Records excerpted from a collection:
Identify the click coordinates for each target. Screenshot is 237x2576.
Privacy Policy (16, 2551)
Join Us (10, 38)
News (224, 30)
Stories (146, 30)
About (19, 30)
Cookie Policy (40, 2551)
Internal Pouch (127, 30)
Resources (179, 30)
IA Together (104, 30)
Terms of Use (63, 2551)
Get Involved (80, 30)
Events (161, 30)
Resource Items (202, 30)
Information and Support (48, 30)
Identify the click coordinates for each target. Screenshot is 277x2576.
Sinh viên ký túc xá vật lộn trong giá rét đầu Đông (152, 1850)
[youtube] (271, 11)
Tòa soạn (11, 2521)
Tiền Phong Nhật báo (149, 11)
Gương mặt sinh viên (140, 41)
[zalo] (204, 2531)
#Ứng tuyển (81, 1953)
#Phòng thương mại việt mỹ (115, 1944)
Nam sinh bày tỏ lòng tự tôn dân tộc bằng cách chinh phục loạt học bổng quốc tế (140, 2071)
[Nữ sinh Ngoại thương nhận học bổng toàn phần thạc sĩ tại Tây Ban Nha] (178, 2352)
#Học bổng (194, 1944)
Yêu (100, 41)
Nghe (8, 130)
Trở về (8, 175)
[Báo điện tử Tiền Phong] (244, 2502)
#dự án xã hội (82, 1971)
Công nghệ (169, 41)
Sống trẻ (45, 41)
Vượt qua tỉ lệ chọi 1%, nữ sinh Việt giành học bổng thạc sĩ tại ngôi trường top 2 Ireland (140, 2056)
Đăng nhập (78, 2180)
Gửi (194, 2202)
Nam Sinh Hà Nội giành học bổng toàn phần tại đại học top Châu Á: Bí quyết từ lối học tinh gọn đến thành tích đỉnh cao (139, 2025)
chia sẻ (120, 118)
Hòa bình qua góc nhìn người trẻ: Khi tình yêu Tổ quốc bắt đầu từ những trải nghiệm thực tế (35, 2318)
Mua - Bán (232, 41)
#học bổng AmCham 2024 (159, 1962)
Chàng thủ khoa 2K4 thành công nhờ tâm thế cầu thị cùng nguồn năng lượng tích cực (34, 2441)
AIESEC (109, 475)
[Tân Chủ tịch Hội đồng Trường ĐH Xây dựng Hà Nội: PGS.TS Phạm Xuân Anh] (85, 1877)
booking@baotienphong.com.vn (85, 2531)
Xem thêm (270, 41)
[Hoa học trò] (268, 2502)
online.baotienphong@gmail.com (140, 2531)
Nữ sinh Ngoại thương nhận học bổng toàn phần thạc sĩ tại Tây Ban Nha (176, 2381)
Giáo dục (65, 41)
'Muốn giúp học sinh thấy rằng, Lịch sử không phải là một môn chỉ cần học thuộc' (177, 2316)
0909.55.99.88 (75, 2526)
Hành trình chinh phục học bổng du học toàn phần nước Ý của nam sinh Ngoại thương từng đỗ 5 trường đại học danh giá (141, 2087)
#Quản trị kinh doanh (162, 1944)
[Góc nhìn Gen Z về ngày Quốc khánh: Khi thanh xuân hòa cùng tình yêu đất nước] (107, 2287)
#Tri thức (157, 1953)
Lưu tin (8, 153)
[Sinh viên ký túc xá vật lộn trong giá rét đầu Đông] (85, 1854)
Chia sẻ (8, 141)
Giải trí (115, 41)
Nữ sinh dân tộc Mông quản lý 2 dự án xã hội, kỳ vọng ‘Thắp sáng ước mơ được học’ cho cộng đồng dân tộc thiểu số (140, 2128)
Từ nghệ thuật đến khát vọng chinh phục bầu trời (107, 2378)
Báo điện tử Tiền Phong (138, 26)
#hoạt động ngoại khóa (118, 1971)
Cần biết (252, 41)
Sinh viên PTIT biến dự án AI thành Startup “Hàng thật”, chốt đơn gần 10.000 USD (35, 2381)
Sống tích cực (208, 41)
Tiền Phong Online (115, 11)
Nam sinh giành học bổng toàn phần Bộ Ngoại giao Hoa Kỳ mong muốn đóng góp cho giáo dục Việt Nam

Required work - Retype all the records above without changing a word.

Solution for this problem -
Identify the click coordinates for each target. Screenshot is 237x2576.
Privacy Policy (16, 2551)
Join Us (10, 38)
News (224, 30)
Stories (146, 30)
About (19, 30)
Cookie Policy (40, 2551)
Internal Pouch (127, 30)
Resources (179, 30)
IA Together (104, 30)
Terms of Use (63, 2551)
Get Involved (80, 30)
Events (161, 30)
Resource Items (202, 30)
Information and Support (48, 30)
Identify the click coordinates for each target. Screenshot is 277x2576.
Sinh viên ký túc xá vật lộn trong giá rét đầu Đông (152, 1850)
[youtube] (271, 11)
Tòa soạn (11, 2521)
Tiền Phong Nhật báo (149, 11)
Gương mặt sinh viên (140, 41)
[zalo] (204, 2531)
#Ứng tuyển (81, 1953)
#Phòng thương mại việt mỹ (115, 1944)
Nam sinh bày tỏ lòng tự tôn dân tộc bằng cách chinh phục loạt học bổng quốc tế (140, 2071)
[Nữ sinh Ngoại thương nhận học bổng toàn phần thạc sĩ tại Tây Ban Nha] (178, 2352)
#Học bổng (194, 1944)
Yêu (100, 41)
Nghe (8, 130)
Trở về (8, 175)
[Báo điện tử Tiền Phong] (244, 2502)
#dự án xã hội (82, 1971)
Công nghệ (169, 41)
Sống trẻ (45, 41)
Vượt qua tỉ lệ chọi 1%, nữ sinh Việt giành học bổng thạc sĩ tại ngôi trường top 2 Ireland (140, 2056)
Đăng nhập (78, 2180)
Gửi (194, 2202)
Nam Sinh Hà Nội giành học bổng toàn phần tại đại học top Châu Á: Bí quyết từ lối học tinh gọn đến thành tích đỉnh cao (139, 2025)
chia sẻ (120, 118)
Hòa bình qua góc nhìn người trẻ: Khi tình yêu Tổ quốc bắt đầu từ những trải nghiệm thực tế (35, 2318)
Mua - Bán (232, 41)
#học bổng AmCham 2024 (159, 1962)
Chàng thủ khoa 2K4 thành công nhờ tâm thế cầu thị cùng nguồn năng lượng tích cực (34, 2441)
AIESEC (109, 475)
[Tân Chủ tịch Hội đồng Trường ĐH Xây dựng Hà Nội: PGS.TS Phạm Xuân Anh] (85, 1877)
booking@baotienphong.com.vn (85, 2531)
Xem thêm (270, 41)
[Hoa học trò] (268, 2502)
online.baotienphong@gmail.com (140, 2531)
Nữ sinh Ngoại thương nhận học bổng toàn phần thạc sĩ tại Tây Ban Nha (176, 2381)
Giáo dục (65, 41)
'Muốn giúp học sinh thấy rằng, Lịch sử không phải là một môn chỉ cần học thuộc' (177, 2316)
0909.55.99.88 (75, 2526)
Hành trình chinh phục học bổng du học toàn phần nước Ý của nam sinh Ngoại thương từng đỗ 5 trường đại học danh giá (141, 2087)
#Quản trị kinh doanh (162, 1944)
[Góc nhìn Gen Z về ngày Quốc khánh: Khi thanh xuân hòa cùng tình yêu đất nước] (107, 2287)
#Tri thức (157, 1953)
Lưu tin (8, 153)
[Sinh viên ký túc xá vật lộn trong giá rét đầu Đông] (85, 1854)
Chia sẻ (8, 141)
Giải trí (115, 41)
Nữ sinh dân tộc Mông quản lý 2 dự án xã hội, kỳ vọng ‘Thắp sáng ước mơ được học’ cho cộng đồng dân tộc thiểu số (140, 2128)
Từ nghệ thuật đến khát vọng chinh phục bầu trời (107, 2378)
Báo điện tử Tiền Phong (138, 26)
#hoạt động ngoại khóa (118, 1971)
Cần biết (252, 41)
Sinh viên PTIT biến dự án AI thành Startup “Hàng thật”, chốt đơn gần 10.000 USD (35, 2381)
Sống tích cực (208, 41)
Tiền Phong Online (115, 11)
Nam sinh giành học bổng toàn phần Bộ Ngoại giao Hoa Kỳ mong muốn đóng góp cho giáo dục Việt Nam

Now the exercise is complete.